| WORK TO DO |
In the items below, find each line that contains the word "agent" and copy those lines.

| TASK INPUT |
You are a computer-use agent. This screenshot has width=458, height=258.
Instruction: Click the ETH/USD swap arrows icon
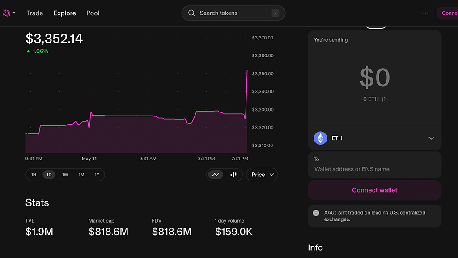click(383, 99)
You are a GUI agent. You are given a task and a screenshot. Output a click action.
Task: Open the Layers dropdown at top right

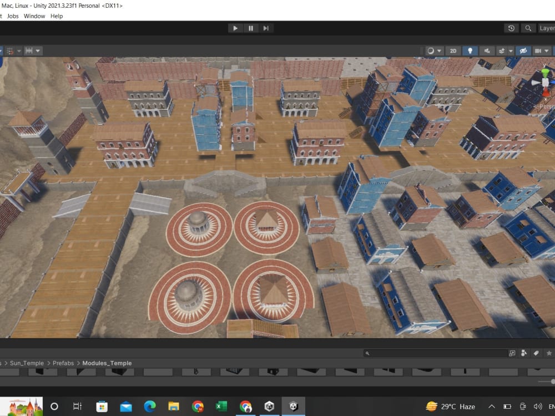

| ANSWER FOR THE TASK |
You are a computer-use agent. This screenshot has width=458, height=258.
You are a GUI agent. You are given a task and a screenshot. Output a click action.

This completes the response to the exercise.